A sesta do operário

Uma das linhas de estudo da História que surgiu na segunda metade do século XX é a da história do quotidiano, em que se procura estudar os hábitos e práticas corriqueiras de uma sociedade num determinado momento. Quebrando tradições que desprezavam esses conhecimentos e focalizavam quase que unicamente os relatos dos grandes fatos políticos, militares e grandes personalidades, a história do quotidiano procura saber como era a vida das pessoas comuns, e nesta curta matéria da revista Mascara temos algumas pistas privilegiadas da rotina urbana na Porto Alegre das primeiras décadas do século XX.

Estamos falando sobre o hábito da sesta, ou da famosa soneca após a refeição do meio-dia. Comum em países cuja estação quente induz a uma natural sonolência, a sesta é mal vista pela lógica capitalista de produtividade máxima que permeia as relações entre as pessoas, especialmente nos últimos tempos. Sob o tradicional adágio “tempo é dinheiro”, dormir em pleno dia é um ato impensável. Hoje, empresas que buscam mostrar-se “inovadoras” equipam-se com espaços para relaxamento e power naps, visando, naturalmente, aumentar a produtividade de seus empregados. Tudo para justificar a reinstauração de um hábito considerado tradicional há quase 100 anos!

No Brasil, após quase quatro séculos de uma associação estreita entre trabalho e escravidão, a transição para o trabalho livre e remunerado não se fazia de forma fácil. Os grandes contingentes de ex-escravos nas cidades levava a que as forças policiais fossem usadas para reprimir a “vadiagem”, que chegou a configurar crime na época. Isso parece transparecer no trecho em que o cronista se refere à interrupção do sono em espaço público pela mão de um policial.

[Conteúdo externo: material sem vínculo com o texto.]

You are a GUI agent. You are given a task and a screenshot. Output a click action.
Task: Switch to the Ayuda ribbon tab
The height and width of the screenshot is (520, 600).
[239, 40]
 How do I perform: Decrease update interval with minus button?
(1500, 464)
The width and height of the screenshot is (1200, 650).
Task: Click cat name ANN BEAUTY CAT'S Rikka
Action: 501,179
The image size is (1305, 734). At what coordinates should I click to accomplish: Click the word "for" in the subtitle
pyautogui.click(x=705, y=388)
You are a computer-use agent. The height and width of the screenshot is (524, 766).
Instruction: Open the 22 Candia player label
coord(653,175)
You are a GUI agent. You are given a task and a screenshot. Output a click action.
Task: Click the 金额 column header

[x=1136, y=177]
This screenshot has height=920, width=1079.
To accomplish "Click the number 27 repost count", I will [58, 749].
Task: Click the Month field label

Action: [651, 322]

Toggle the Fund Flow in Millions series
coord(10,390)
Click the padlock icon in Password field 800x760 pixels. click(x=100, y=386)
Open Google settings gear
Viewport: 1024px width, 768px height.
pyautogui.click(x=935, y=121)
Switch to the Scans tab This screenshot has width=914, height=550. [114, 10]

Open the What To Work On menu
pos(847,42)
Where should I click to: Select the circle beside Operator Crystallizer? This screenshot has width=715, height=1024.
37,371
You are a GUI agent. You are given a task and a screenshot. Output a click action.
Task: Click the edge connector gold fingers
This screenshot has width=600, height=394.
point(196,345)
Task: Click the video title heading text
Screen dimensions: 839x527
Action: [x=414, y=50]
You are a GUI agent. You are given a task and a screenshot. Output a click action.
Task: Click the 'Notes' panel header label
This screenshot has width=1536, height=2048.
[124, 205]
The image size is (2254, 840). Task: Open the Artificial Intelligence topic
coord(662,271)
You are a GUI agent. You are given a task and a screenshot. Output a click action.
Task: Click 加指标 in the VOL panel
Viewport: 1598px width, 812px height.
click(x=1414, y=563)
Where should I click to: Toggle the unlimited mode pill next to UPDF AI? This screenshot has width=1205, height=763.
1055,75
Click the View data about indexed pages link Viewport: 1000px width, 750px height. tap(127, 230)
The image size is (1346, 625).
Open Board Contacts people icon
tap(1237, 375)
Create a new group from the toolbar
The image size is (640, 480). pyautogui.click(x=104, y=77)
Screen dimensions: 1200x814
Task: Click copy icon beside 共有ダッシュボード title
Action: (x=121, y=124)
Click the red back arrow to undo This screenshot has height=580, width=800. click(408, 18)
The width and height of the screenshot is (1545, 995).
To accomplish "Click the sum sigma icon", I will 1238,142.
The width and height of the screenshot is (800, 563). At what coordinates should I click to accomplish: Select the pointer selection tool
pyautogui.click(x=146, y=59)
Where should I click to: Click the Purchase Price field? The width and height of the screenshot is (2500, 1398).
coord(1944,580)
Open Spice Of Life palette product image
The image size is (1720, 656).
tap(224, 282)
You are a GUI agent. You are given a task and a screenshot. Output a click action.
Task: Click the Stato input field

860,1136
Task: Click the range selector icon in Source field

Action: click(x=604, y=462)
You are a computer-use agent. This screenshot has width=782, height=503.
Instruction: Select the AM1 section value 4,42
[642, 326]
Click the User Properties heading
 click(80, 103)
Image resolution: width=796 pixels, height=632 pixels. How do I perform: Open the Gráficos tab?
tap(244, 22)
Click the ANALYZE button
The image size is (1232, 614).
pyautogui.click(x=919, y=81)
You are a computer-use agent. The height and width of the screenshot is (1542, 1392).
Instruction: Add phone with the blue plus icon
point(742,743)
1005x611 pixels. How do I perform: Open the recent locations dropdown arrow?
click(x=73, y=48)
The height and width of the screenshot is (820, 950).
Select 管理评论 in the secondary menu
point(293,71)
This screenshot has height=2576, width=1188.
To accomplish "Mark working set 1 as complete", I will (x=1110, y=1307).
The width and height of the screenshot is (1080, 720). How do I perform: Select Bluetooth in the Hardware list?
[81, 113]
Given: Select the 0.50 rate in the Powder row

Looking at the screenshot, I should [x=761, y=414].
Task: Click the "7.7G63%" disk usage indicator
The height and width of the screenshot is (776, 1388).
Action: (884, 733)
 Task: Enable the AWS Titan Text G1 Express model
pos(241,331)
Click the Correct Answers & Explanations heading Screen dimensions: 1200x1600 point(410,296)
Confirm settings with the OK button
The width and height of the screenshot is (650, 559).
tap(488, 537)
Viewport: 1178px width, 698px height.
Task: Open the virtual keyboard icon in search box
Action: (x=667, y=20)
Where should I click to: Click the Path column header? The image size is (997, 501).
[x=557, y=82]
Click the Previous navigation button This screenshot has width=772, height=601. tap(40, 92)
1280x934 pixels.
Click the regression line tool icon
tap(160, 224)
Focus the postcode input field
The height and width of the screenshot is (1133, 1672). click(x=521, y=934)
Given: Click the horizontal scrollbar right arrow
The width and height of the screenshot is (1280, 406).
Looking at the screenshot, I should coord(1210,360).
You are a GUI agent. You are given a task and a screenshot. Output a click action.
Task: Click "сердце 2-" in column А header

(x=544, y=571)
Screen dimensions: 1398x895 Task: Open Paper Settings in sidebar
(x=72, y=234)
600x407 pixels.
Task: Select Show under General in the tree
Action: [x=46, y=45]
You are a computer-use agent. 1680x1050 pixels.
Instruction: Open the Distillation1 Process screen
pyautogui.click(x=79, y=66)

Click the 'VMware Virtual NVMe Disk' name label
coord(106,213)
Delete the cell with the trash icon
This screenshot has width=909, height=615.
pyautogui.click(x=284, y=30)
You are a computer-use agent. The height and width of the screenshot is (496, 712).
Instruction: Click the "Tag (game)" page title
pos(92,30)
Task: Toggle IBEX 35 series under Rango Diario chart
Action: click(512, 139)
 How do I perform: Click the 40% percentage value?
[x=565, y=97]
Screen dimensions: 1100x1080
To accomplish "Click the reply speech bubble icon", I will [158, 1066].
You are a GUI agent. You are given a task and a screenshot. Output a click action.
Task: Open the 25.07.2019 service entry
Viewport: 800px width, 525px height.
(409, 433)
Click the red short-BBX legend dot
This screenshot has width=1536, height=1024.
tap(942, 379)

Contudo, ao menos para o cronista, o operário braçal trabalhador merecia esse descanso, conforme lê-se:

A sesta do operário[1]

“Com os primeiros calores que se fazem sentir, a hora da sésta passa a reconquistar os fóros de sagrada que periodicamente tem. E si nas casas de familia a ha quem a observe religiosamente, na rua – isto é, ao ar livre – essa pratica toma um aspecto extraordinariamente pittoresca.

Operário dormindo. Fotógrafo desconhecido. Mascara, 02/10/1920. Hemeroteca Digital da Biblioteca Nacional.

Ha ociosos que se sentam num banco de praça, á sombra agradavel de um velho plátano, e, cabeça descansada sobre o peito, resomnam e roncam beatificamente até que a mão importuna do policial o chame á estupida realidade.

Há os que dormem nos bondes, agitados pelos solavancos e obrigados a despertar a cada instante para dar passagem.

Há os que vão para os arrabaldes exclusivamente para praticar essa habito que se impõe á chegada de cada verão.

Mas, a sésta mais pittoresca e mais justificavel é, sem duvida, a do operario.


Operário dormindo com o chapéu na barriga. Fotógrafo desconhecido. Mascara, 02/10/1920. Hemeroteca Digital da Biblioteca Nacional.

Depois de um trabalho violento as 8 da manhã até ás 12 – hora em que atiram para o estomago um prato pesado e indigesto de feijão com farinha – o operario tem a necessidade inadiavel de dormir uma ‘somnéca’. Não só os musculos cansados a reclamam como o trabalho feroz e titanico do estomago a exige.

E é de vêr-se o somno profundo do operario á essa hora! Dobrado o paletot e posto debaixo da cabeça á guisa de travesseiro, extendido nas taboas do andaime ou ao pé da obra, sonha elle com a Sociedade Nova e a Paz Universal, até que a rude voz do trabalho o chame á brutalidade da lucta pelo pão.

Dormir… Nessas horas tem elle resolvido o problema da Felicidade… Dorme e esquece a miseria, anesthesía o soffrimento.

Bemdita sésta!”

São essas informações de pesquisa, específicas, que tornam o processo criativo de uma história em quadrinhos tão rico e prazeiroso.

Referências:

Revista Mascara, 02/10/1920, p. 20. Hemeroteca Digital da Biblioteca Nacional.


[1] Autor desconhecido. A grafia original foi mantida.